I think the most fascinating chunk of the book for me was the part on “cultivating relationships,” even though I didn’t necessarily come away with any action items. Her first sentence of that chapter is not news: “If we look back at the past two centuries of research in sociology and psychology, the single strongest finding about our well-being is that our health, happiness, and longevity are best predicted by the breadth and depth of our positive social connections . . . .” But she shared some interesting findings about the dorsomedial prefrontal cortex, the social thinking part of our brain (also called the “default system” because it’s literally our brain’s default) that I was not familiar with. We moved to the mountains for many reasons — the natural beauty, cost of living, and reduced consumer culture, chief among them — but in doing so, we also moved away from some of our closest social connections. While we’ve made new ones up here, it’s hard to replace family, and reading study after study about social ties has got me reexamining some of our biggest decisions through that lens.

So, another self-help book? Heck yeah.

April 3, 2012

Last week

I had high hopes for last week, getting things done and whatnot, since I was finally feeling a bit less fatigued (just a baby bit, but still).  But a couple of curveballs came my way, and I once again felt like I was “(still not) getting things done” (but Neal has all but forbidden me to write anymore posts with that title or any variation thereof . . . I was headed straight for “(definitely still not) getting things done” and “(absolutely, positively still not) getting things done” so consider yourselves lucky that Neal intervened).

One of the more enjoyable curveballs (that I threw myself) was getting totally sucked in to a new blog.  Generally, I don’t read blogs written by people I don’t know.  Other than the 2009 Reality Steve debacle and a few personal finance blogs, I mostly consider blog-reading as a kind of relationship maintenance.  So even though I’ll follow facebook links and occasionally link-hop from friends’ blogs, I usually stick to people I know.  Until Friday . . . when I link-hopped to A Blog about Love.  I’m not entirely sure why I got sucked in by this blog and not so many others I’ve hopped around to over the years, but I spent more than a few hours reading their entire Love Story — which, spoiler alert, involved getting set up via email after both had been left by their previous spouses.  I got so sucked in by their email exchanges that when Neal came home to swap the car about 15 minutes before I had a meeting, I was still in bed in my bathrobe.  But it was a fun escape, so good for me!  And good for Mara and Danny Kofoed, whoever they are.  I even took the unlikely step of adding them to my Google Reader; I’m too invested to not find out how their first in-person meeting went!

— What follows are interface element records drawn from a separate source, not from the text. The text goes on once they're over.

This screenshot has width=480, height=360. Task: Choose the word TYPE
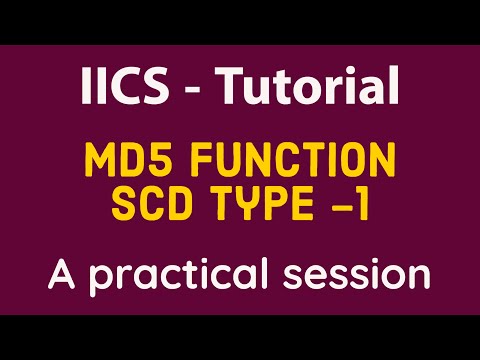(262, 204)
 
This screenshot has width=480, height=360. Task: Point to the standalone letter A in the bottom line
(62, 272)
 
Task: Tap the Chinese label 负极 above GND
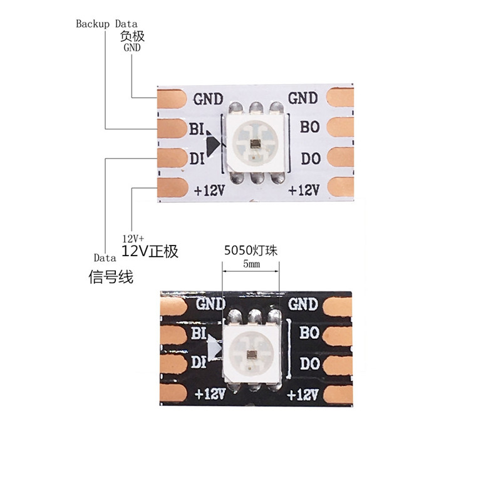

The other curveballs I’m going to skim over because they’re not nearly as fun as Mara and Danny.  But one involved potentially losing all my hours of work on our taxes (computer problems), which led to one of the poutier hours of my entire adult life.  I’m not proud of that fact, but I think it was good to realize how at-the-end-of-my-rope I have been over the last few weeks since I couldn’t face potential data loss with anything resembling equanimity.  After a million silent prayers and a tender mercy or two, a kind neighbor helped me recover my data and thankfully, I got the taxes signed, sealed, and delivered this weekend.

And now we’re in Bakersfield.  Neal and my parents are helping Chris and Marisha put in a backyard, while I ostensibly watch the three little girls (which yesterday involved me falling asleep on the floor and awakening to find that I had lost little Evie).  I just can’t seem to kick this chronic fatigue/fibromyalgia flare-up despite rest, sleep, duty-shirking, etc.  But if anything can help, it should be three kid-free days at the Sanctuary Beach Resort.  Happy 5th anniversary to me and my Neal!